• DOCUMENT
"""

Data Kakus (a.k.a. Apau Data) is a remote Kenyah Badeng village settlement in the hilly interior of the Ulu Kakus Tatau division of Sarawak, Malaysia elevates to 650 metres, not far from Tubau and Belaga district. To be exact, Data Kakus is located at the upstream of Sungai Burok and Sungai Nyabet. The highest peak in Ulu Kakus is called Gunung Lumut about 828m located on the peak of Lumut Range not too far from Sungai Bekuyat and Sungai Kakus.

Travel to Data Kakus involves a five hours 4WD drive from Bintulu or Belaga, to get to Data Kakus one has to take the Bintulu-Bakun road and look for the junction to KTS camp from KTS camp to Simpang Jonat. It takes about 60 km using the logging road and from simpang Jonat it takes another 18 km to reach Data Kakus. It is also possible to trek Data Kakus from Belaga and it takes five to seven hours trekking from Long Sungai Pelaran (Sg. Sanan baan Kenyah), Sungai Ngajah from Rajang river then conquer Gunung Ngajah about 444m. The Kakus River or Batang Tatau begins as a stream near Data Kakus called Alo Nyabet or e-iut Nyabet or Sungai Burok, and it flows through Data Kakus, the end point where small boats such as 'moto setinding' can navigate. It is also possible to travel downriver from Data Kakus by longboat to Tatau town, it takes almost a day to get to Tatau town by boat as the river is too shallow, winding and small.

Neighbouring settlements include:
Rumah Ado  northwest
Sungai Tinggili  northwest
Long Beyak  southwest
Sungai Kalavang  southwest
Long Basurou  northwest
Sungai Kakus  northwest
Nyulau  north
Kampung Kenyah Badeng Senep  north

Rice production

This is the main activity for most of the Kenyah people in Data Kakus, where most of the communities grow the paddy hill at a few fertile land such as Sungai Padai, Lalut Deram, Ulu Sungai Burok, Long Ledong, Long Basuruo, Usun Uma', Iut Nyabet, Sungai Kakus, Abak Uma', Diam Songan and Nyulau. The traditional paddy planting is started in early August and a few months before that we are clearing the land by burning the whole paddy field area.
Planting paddy hill takes place each year in August and September (nugan), and harvesting starts in February the following year.

"""

• WORK TO DO
A. In the Data Kakus text, what is the highest peak in Ulu Kakus called, and about how tall is it?
B. Write out, word for word, the stretch of the Data Kakus text from "This is the" through "paddy field area.".
The data that comes after has no connection to the Data Kakus text.

• DATA SECTION
"""

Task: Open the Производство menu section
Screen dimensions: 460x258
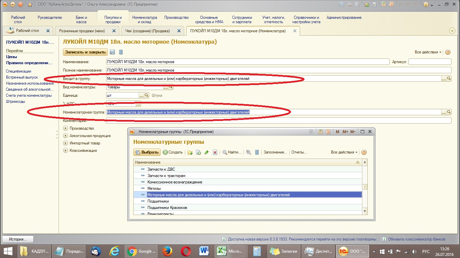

"""

• WORKED ANSWERS
A. Gunung Lumut, about 828m.

B.
This is the main activity for most of the Kenyah people in Data Kakus, where most of the communities grow the paddy hill at a few fertile land such as Sungai Padai, Lalut Deram, Ulu Sungai Burok, Long Ledong, Long Basuruo, Usun Uma', Iut Nyabet, Sungai Kakus, Abak Uma', Diam Songan and Nyulau. The traditional paddy planting is started in early August and a few months before that we are clearing the land by burning the whole paddy field area.